Baby's Death in Traffic Leaves Echo of Fear on Busy Street


Andrea Gilkey has grown accustomed to the screeching sound of cars colliding on busy Hawthorne Boulevard. But nothing could prepare her for the horrible accident she witnessed when a toddler wandered out of a home, unbeknown to his parents, and onto the Torrance thoroughfare where he was hit by two cars and killed.

In what is every parent's nightmare, 19-month-old Amir Abdeljed slipped out of a relative's home and walked onto a busy street Friday night. The tragedy has left parents fearful of letting their children play in the frontyard and neighbors wondering how the tragedy could happen.

"Since the accident we're being even more careful about letting our kids play out front," said neighbor Linda Craig, who has four children. "It's really made us aware of how dangerous it can be."

Police said Amir crept out of a home that he and his parents were visiting in the 20000 block of Hawthorne Boulevard and walked east across the street about 9 p.m. Friday. The boy made it across an access road and through seven lanes of traffic before reaching the easternmost lane, where he was struck by a Pontiac Fiero.

The impact of the collision knocked the toddler into the next lane, where he was hit by an Oldsmobile. Amir suffered massive trauma to his head and body and was rushed to Little Company of Mary Hospital, where he was pronounced dead.

The driver of the Pontiac remained at the scene, but police are still looking for the driver of the Oldsmobile. Torrance Police Sgt. Jack Rizzo said police are not considering the accident a hit-and-run because the Oldsmobile driver may not be aware that he had hit the boy. Police would not comment on whether Amir's parents are being investigated for negligence.

Neighbors are still reeling from the accident. Gilkey, 21, was paying a pizza deliveryman when she saw Amir's body fly through the air.

At first, Gilkey said, she thought it was a hubcap, but when all the cars came to a stop she realized it was a child.

Gilkey rushed over to the scene of the accident, which occurred near one of the shopping centers that line the largely commercial boulevard. As she helped another driver give Amir cardiopulmonary resuscitation, her boyfriend, Dias Ichiho, called for help.

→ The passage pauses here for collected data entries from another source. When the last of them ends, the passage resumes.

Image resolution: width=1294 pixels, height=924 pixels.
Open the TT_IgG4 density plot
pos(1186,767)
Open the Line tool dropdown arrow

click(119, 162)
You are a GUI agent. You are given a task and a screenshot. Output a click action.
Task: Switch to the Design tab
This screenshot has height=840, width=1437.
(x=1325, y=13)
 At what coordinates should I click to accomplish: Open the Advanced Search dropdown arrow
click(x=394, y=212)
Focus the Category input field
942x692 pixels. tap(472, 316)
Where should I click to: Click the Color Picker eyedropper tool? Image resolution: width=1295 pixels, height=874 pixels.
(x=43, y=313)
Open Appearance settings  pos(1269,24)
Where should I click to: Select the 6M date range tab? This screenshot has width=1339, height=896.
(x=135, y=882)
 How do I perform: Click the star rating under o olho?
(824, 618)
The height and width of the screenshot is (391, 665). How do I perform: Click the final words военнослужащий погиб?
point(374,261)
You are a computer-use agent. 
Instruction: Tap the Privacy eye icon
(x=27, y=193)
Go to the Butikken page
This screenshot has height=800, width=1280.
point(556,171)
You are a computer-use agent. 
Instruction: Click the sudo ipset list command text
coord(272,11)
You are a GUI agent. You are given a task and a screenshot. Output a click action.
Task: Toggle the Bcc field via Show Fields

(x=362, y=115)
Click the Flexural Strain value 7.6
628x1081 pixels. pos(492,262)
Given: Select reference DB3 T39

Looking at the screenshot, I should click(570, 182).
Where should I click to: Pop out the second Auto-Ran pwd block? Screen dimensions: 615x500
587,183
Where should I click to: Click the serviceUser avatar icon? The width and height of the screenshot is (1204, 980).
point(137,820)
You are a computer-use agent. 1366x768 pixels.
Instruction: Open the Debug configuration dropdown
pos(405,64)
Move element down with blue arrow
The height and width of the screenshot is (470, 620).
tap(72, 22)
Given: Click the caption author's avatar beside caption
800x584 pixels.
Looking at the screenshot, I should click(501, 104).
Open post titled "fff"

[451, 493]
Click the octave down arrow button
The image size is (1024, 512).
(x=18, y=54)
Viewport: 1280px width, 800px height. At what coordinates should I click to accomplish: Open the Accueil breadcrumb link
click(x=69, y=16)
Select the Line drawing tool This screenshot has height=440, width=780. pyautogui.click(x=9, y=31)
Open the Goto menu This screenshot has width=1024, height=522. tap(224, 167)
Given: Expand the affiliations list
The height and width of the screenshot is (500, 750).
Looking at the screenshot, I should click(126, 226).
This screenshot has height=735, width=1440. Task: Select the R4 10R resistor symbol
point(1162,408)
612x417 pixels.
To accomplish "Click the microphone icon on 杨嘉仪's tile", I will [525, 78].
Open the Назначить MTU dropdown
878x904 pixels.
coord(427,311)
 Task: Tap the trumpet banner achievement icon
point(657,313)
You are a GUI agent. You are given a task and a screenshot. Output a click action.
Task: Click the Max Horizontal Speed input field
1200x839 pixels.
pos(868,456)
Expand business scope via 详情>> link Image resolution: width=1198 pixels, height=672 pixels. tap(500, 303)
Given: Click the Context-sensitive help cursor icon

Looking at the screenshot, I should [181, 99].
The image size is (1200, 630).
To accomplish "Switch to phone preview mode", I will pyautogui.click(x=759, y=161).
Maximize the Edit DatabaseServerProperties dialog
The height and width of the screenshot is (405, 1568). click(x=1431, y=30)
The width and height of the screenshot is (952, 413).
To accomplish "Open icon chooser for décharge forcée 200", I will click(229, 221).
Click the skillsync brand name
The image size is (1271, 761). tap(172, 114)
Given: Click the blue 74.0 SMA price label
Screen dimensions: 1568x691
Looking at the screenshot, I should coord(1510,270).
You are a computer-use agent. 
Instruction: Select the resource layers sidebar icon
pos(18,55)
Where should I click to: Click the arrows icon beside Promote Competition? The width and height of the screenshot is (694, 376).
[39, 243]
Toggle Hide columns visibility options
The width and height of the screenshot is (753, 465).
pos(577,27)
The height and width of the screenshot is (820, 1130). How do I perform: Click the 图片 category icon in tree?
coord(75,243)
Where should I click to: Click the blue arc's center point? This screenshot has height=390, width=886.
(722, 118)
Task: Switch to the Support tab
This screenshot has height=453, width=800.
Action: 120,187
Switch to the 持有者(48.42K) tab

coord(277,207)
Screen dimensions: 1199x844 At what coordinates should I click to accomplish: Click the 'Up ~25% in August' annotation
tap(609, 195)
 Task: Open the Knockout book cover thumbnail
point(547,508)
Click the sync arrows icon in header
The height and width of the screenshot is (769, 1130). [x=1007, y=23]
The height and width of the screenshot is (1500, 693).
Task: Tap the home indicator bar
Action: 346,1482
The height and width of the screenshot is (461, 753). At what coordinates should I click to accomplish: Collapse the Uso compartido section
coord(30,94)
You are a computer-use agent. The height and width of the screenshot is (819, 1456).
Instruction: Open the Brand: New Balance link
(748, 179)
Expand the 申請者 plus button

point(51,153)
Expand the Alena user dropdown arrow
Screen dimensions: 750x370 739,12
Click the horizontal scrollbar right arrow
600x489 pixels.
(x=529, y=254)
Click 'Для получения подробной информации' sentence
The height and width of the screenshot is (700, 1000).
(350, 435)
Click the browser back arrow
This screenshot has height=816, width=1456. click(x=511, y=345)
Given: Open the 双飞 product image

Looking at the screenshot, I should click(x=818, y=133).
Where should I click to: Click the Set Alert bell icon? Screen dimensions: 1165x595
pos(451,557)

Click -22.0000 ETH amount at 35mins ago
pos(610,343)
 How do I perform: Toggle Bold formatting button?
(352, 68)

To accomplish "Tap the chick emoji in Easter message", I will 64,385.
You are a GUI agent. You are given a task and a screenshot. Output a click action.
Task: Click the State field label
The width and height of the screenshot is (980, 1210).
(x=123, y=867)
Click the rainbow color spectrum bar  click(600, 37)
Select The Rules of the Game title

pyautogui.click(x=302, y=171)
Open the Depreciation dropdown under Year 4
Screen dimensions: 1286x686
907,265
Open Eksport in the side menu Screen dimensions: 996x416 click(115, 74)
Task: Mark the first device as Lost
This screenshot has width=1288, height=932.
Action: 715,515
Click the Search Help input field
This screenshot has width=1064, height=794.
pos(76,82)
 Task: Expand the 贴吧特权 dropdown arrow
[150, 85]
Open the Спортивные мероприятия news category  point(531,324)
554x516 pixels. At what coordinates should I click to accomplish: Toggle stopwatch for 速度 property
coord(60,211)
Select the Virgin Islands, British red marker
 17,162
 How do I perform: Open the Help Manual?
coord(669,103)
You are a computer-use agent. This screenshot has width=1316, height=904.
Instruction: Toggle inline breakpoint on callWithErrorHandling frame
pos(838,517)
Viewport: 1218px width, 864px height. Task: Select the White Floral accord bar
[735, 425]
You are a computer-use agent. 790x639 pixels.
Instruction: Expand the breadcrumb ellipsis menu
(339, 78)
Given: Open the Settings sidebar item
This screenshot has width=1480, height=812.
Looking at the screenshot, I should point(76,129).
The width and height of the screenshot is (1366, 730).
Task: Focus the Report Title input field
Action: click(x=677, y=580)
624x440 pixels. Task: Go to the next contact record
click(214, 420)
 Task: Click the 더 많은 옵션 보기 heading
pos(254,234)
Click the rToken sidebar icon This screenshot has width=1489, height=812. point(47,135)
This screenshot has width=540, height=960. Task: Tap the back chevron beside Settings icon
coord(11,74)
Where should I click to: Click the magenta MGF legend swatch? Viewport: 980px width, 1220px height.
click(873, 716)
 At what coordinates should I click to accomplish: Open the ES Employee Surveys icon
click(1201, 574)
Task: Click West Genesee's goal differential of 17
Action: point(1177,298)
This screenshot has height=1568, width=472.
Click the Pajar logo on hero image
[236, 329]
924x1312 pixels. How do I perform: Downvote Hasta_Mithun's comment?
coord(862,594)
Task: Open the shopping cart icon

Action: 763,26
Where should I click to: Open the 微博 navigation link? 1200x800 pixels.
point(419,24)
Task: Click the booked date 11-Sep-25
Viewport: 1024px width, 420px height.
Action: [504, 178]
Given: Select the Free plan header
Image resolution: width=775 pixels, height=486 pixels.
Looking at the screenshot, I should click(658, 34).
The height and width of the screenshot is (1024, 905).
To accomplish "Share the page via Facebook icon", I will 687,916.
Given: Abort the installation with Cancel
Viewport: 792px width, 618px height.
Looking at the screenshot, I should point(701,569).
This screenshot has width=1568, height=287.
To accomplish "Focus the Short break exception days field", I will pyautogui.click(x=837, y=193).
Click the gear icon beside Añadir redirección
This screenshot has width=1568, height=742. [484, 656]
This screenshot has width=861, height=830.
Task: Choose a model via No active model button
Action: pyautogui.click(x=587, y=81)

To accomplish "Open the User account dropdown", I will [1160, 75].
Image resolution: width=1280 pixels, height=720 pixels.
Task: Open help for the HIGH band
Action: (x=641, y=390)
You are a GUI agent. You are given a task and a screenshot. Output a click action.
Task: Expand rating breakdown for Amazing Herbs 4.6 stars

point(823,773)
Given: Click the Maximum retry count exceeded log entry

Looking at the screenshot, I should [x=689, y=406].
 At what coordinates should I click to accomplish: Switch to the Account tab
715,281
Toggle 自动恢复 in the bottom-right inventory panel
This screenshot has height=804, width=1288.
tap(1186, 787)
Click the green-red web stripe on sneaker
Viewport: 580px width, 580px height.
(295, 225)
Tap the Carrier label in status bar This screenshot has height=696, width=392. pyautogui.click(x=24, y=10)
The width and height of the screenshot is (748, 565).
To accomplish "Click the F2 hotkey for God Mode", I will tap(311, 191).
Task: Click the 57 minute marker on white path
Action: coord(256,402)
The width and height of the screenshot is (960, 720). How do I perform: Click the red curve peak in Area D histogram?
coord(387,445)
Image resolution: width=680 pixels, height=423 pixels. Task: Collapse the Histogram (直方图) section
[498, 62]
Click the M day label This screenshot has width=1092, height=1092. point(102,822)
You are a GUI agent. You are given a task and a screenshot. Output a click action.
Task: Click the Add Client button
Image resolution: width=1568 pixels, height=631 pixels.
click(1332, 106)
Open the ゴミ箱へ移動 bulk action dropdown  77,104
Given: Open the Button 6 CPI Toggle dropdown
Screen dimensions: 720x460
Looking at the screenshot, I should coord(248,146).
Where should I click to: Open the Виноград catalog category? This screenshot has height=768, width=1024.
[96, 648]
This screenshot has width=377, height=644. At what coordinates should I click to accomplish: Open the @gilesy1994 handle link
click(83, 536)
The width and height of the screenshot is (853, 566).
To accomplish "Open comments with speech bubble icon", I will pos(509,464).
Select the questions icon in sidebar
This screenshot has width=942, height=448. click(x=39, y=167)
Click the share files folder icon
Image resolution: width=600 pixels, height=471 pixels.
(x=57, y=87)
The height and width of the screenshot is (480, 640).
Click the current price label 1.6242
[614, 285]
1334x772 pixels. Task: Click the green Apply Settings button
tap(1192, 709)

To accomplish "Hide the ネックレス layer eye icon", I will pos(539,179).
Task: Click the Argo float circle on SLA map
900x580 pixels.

When Gilkey recognized the child as the playful boy whom she had seen walking with his father less than 20 minutes earlier, she rushed to inform the family. She said the front door to the home was wide open on that warm night.

Amir's parents did not know that their son had gotten outside, Gilkey said. They peeked into a room where they thought he was safe, and grew hysterical when they realized he wasn't there.

"The father was hitting his head and screaming 'Oh my God, oh my God,' " said Gilkey, adding that he collapsed in shock when he saw his son and had to be taken to the hospital. "It was really sad."

Patrons at the Torrance Promenade shopping center came streaming out of the stores, and many motorists traveling on Hawthorne Boulevard, which was closed between Halison Street and Del Amo Boulevard for 3 1/2 hours, got out of their cars to offer help, Gilkey said. Many neighbors took flowers to the home.

"This is the most terrible accident I've ever seen in my 42 years on this street," said Woody Woodard. "It will be a long time before people smile again."